-- START OF DATA SUPPLIED --

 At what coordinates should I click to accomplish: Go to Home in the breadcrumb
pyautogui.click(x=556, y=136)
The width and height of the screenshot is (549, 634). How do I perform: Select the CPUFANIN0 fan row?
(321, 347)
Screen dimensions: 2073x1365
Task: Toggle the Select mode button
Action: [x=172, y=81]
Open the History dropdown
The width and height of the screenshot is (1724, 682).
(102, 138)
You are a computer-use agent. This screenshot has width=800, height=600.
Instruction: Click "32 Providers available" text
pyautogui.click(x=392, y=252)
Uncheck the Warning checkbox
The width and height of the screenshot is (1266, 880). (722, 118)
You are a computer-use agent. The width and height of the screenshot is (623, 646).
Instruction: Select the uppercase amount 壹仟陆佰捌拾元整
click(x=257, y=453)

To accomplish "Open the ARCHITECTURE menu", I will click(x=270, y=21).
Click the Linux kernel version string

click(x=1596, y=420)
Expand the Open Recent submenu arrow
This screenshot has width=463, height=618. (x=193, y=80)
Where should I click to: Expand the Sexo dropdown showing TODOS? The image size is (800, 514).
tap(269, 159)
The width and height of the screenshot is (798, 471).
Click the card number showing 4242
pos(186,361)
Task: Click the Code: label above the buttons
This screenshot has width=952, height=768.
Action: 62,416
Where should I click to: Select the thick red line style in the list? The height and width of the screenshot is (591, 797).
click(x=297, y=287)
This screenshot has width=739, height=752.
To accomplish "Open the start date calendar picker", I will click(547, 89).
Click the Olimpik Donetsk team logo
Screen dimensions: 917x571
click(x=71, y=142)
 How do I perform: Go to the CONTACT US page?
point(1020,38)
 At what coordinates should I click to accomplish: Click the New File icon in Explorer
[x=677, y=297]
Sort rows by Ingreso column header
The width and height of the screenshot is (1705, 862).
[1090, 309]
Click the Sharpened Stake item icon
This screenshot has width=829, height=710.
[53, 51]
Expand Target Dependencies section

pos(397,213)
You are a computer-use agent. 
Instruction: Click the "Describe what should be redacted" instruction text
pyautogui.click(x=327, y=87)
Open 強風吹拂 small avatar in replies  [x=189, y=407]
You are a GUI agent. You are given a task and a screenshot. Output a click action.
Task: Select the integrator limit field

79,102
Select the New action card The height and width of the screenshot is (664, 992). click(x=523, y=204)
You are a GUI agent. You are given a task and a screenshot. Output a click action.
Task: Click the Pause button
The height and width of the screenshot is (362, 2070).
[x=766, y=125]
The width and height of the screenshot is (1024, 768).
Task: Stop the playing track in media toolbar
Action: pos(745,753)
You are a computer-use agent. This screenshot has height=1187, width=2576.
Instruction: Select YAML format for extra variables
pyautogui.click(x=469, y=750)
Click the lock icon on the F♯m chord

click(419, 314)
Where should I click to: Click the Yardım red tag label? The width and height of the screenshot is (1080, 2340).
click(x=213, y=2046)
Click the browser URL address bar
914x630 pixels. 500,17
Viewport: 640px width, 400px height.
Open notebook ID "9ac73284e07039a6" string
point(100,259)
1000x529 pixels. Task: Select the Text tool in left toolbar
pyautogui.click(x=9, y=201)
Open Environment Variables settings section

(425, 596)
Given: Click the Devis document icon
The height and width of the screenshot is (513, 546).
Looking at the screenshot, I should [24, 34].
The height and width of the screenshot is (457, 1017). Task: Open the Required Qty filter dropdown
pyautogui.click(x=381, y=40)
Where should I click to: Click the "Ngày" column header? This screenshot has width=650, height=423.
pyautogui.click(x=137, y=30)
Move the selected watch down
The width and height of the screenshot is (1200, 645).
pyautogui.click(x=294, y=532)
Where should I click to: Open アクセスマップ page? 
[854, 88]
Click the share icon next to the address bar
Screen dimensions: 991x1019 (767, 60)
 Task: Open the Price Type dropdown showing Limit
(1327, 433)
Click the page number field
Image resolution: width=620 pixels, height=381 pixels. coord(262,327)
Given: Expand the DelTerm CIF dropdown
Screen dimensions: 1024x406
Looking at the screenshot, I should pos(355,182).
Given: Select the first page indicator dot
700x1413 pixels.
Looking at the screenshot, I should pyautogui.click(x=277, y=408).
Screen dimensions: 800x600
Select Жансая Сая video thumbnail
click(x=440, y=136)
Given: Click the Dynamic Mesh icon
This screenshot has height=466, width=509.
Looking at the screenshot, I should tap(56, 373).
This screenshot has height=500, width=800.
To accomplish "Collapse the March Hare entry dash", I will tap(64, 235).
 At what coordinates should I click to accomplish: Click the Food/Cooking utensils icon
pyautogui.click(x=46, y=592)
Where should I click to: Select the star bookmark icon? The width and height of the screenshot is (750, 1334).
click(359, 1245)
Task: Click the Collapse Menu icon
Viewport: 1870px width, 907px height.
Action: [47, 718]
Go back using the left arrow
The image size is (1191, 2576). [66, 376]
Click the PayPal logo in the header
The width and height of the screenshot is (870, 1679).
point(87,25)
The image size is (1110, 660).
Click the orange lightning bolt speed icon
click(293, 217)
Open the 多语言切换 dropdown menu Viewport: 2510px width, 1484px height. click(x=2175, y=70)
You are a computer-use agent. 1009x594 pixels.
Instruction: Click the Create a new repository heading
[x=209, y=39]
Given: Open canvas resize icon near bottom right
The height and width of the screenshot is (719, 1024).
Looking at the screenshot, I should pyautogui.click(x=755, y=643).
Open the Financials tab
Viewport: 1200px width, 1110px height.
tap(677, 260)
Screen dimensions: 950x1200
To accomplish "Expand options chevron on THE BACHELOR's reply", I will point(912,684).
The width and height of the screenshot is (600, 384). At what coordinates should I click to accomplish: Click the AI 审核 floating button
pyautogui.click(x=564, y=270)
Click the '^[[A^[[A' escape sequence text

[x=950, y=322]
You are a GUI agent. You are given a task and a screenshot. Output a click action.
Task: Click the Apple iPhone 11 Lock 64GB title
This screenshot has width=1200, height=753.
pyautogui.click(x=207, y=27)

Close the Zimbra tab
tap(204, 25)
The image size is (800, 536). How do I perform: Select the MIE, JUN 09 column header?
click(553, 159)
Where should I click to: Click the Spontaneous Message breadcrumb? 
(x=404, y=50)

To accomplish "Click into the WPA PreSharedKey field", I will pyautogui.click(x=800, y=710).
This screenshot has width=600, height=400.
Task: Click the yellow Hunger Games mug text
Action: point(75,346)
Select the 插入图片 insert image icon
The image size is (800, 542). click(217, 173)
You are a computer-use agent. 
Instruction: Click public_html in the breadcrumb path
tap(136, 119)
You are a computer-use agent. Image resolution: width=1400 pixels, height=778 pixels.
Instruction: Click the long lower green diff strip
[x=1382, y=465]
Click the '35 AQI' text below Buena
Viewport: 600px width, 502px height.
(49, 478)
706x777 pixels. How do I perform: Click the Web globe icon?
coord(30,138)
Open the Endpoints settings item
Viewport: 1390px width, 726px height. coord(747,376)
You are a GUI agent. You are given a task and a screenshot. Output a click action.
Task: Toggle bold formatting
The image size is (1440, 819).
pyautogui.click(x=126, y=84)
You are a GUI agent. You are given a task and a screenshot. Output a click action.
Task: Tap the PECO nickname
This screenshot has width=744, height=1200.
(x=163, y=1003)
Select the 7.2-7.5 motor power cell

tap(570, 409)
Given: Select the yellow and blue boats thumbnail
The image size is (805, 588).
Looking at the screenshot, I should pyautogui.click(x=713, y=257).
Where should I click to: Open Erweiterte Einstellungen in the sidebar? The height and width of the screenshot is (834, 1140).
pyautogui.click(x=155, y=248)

-- END OF DATA SUPPLIED --

**PROBLEM TO SOLVE**
Rewrite the records above with every "Where should I click to" changed to "Where do I click to", keeping everything else the same.

**RESPONSE FOR THIS EXERCISE**
 At what coordinates should I click to accomplish: Go to Home in the breadcrumb
pyautogui.click(x=556, y=136)
The width and height of the screenshot is (549, 634). How do I perform: Select the CPUFANIN0 fan row?
(321, 347)
Screen dimensions: 2073x1365
Task: Toggle the Select mode button
Action: [x=172, y=81]
Open the History dropdown
The width and height of the screenshot is (1724, 682).
(102, 138)
You are a computer-use agent. This screenshot has width=800, height=600.
Instruction: Click "32 Providers available" text
pyautogui.click(x=392, y=252)
Uncheck the Warning checkbox
The width and height of the screenshot is (1266, 880). (722, 118)
You are a computer-use agent. The width and height of the screenshot is (623, 646).
Instruction: Select the uppercase amount 壹仟陆佰捌拾元整
click(x=257, y=453)

To accomplish "Open the ARCHITECTURE menu", I will click(x=270, y=21).
Click the Linux kernel version string

click(x=1596, y=420)
Expand the Open Recent submenu arrow
This screenshot has width=463, height=618. (x=193, y=80)
Where do I click to: Expand the Sexo dropdown showing TODOS? The image size is (800, 514).
tap(269, 159)
The width and height of the screenshot is (798, 471).
Click the card number showing 4242
pos(186,361)
Task: Click the Code: label above the buttons
This screenshot has width=952, height=768.
Action: 62,416
Where do I click to: Select the thick red line style in the list? The height and width of the screenshot is (591, 797).
click(x=297, y=287)
This screenshot has width=739, height=752.
To accomplish "Open the start date calendar picker", I will click(547, 89).
Click the Olimpik Donetsk team logo
Screen dimensions: 917x571
click(x=71, y=142)
 How do I perform: Go to the CONTACT US page?
point(1020,38)
 At what coordinates should I click to accomplish: Click the New File icon in Explorer
[x=677, y=297]
Sort rows by Ingreso column header
The width and height of the screenshot is (1705, 862).
[1090, 309]
Click the Sharpened Stake item icon
This screenshot has width=829, height=710.
[53, 51]
Expand Target Dependencies section

pos(397,213)
You are a computer-use agent. 
Instruction: Click the "Describe what should be redacted" instruction text
pyautogui.click(x=327, y=87)
Open 強風吹拂 small avatar in replies  [x=189, y=407]
You are a GUI agent. You are given a task and a screenshot. Output a click action.
Task: Select the integrator limit field

79,102
Select the New action card The height and width of the screenshot is (664, 992). click(x=523, y=204)
You are a GUI agent. You are given a task and a screenshot. Output a click action.
Task: Click the Pause button
The height and width of the screenshot is (362, 2070).
[x=766, y=125]
The width and height of the screenshot is (1024, 768).
Task: Stop the playing track in media toolbar
Action: pos(745,753)
You are a computer-use agent. This screenshot has height=1187, width=2576.
Instruction: Select YAML format for extra variables
pyautogui.click(x=469, y=750)
Click the lock icon on the F♯m chord

click(419, 314)
Where do I click to: Click the Yardım red tag label? The width and height of the screenshot is (1080, 2340).
click(x=213, y=2046)
Click the browser URL address bar
914x630 pixels. 500,17
Viewport: 640px width, 400px height.
Open notebook ID "9ac73284e07039a6" string
point(100,259)
1000x529 pixels. Task: Select the Text tool in left toolbar
pyautogui.click(x=9, y=201)
Open Environment Variables settings section

(425, 596)
Given: Click the Devis document icon
The height and width of the screenshot is (513, 546).
Looking at the screenshot, I should [24, 34].
The height and width of the screenshot is (457, 1017). Task: Open the Required Qty filter dropdown
pyautogui.click(x=381, y=40)
Where do I click to: Click the "Ngày" column header? This screenshot has width=650, height=423.
pyautogui.click(x=137, y=30)
Move the selected watch down
The width and height of the screenshot is (1200, 645).
pyautogui.click(x=294, y=532)
Where do I click to: Open アクセスマップ page? 
[854, 88]
Click the share icon next to the address bar
Screen dimensions: 991x1019 (767, 60)
 Task: Open the Price Type dropdown showing Limit
(1327, 433)
Click the page number field
Image resolution: width=620 pixels, height=381 pixels. coord(262,327)
Given: Expand the DelTerm CIF dropdown
Screen dimensions: 1024x406
Looking at the screenshot, I should pos(355,182).
Given: Select the first page indicator dot
700x1413 pixels.
Looking at the screenshot, I should pyautogui.click(x=277, y=408).
Screen dimensions: 800x600
Select Жансая Сая video thumbnail
click(x=440, y=136)
Given: Click the Dynamic Mesh icon
This screenshot has height=466, width=509.
Looking at the screenshot, I should tap(56, 373).
This screenshot has height=500, width=800.
To accomplish "Collapse the March Hare entry dash", I will tap(64, 235).
 At what coordinates should I click to accomplish: Click the Food/Cooking utensils icon
pyautogui.click(x=46, y=592)
Where do I click to: Select the star bookmark icon? The width and height of the screenshot is (750, 1334).
click(359, 1245)
Task: Click the Collapse Menu icon
Viewport: 1870px width, 907px height.
Action: [47, 718]
Go back using the left arrow
The image size is (1191, 2576). [66, 376]
Click the PayPal logo in the header
The width and height of the screenshot is (870, 1679).
point(87,25)
The image size is (1110, 660).
Click the orange lightning bolt speed icon
click(293, 217)
Open the 多语言切换 dropdown menu Viewport: 2510px width, 1484px height. click(x=2175, y=70)
You are a computer-use agent. 1009x594 pixels.
Instruction: Click the Create a new repository heading
[x=209, y=39]
Given: Open canvas resize icon near bottom right
The height and width of the screenshot is (719, 1024).
Looking at the screenshot, I should pyautogui.click(x=755, y=643).
Open the Financials tab
Viewport: 1200px width, 1110px height.
tap(677, 260)
Screen dimensions: 950x1200
To accomplish "Expand options chevron on THE BACHELOR's reply", I will point(912,684).
The width and height of the screenshot is (600, 384). At what coordinates should I click to accomplish: Click the AI 审核 floating button
pyautogui.click(x=564, y=270)
Click the '^[[A^[[A' escape sequence text

[x=950, y=322]
You are a GUI agent. You are given a task and a screenshot. Output a click action.
Task: Click the Apple iPhone 11 Lock 64GB title
This screenshot has width=1200, height=753.
pyautogui.click(x=207, y=27)

Close the Zimbra tab
tap(204, 25)
The image size is (800, 536). How do I perform: Select the MIE, JUN 09 column header?
click(553, 159)
Where do I click to: Click the Spontaneous Message breadcrumb? 
(x=404, y=50)

To accomplish "Click into the WPA PreSharedKey field", I will pyautogui.click(x=800, y=710).
This screenshot has width=600, height=400.
Task: Click the yellow Hunger Games mug text
Action: point(75,346)
Select the 插入图片 insert image icon
The image size is (800, 542). click(217, 173)
You are a computer-use agent. 
Instruction: Click public_html in the breadcrumb path
tap(136, 119)
You are a computer-use agent. Image resolution: width=1400 pixels, height=778 pixels.
Instruction: Click the long lower green diff strip
[x=1382, y=465]
Click the '35 AQI' text below Buena
Viewport: 600px width, 502px height.
(49, 478)
706x777 pixels. How do I perform: Click the Web globe icon?
coord(30,138)
Open the Endpoints settings item
Viewport: 1390px width, 726px height. coord(747,376)
You are a GUI agent. You are given a task and a screenshot. Output a click action.
Task: Toggle bold formatting
The image size is (1440, 819).
pyautogui.click(x=126, y=84)
You are a GUI agent. You are given a task and a screenshot. Output a click action.
Task: Tap the PECO nickname
This screenshot has width=744, height=1200.
(x=163, y=1003)
Select the 7.2-7.5 motor power cell

tap(570, 409)
Given: Select the yellow and blue boats thumbnail
The image size is (805, 588).
Looking at the screenshot, I should pyautogui.click(x=713, y=257).
Where do I click to: Open Erweiterte Einstellungen in the sidebar? The height and width of the screenshot is (834, 1140).
pyautogui.click(x=155, y=248)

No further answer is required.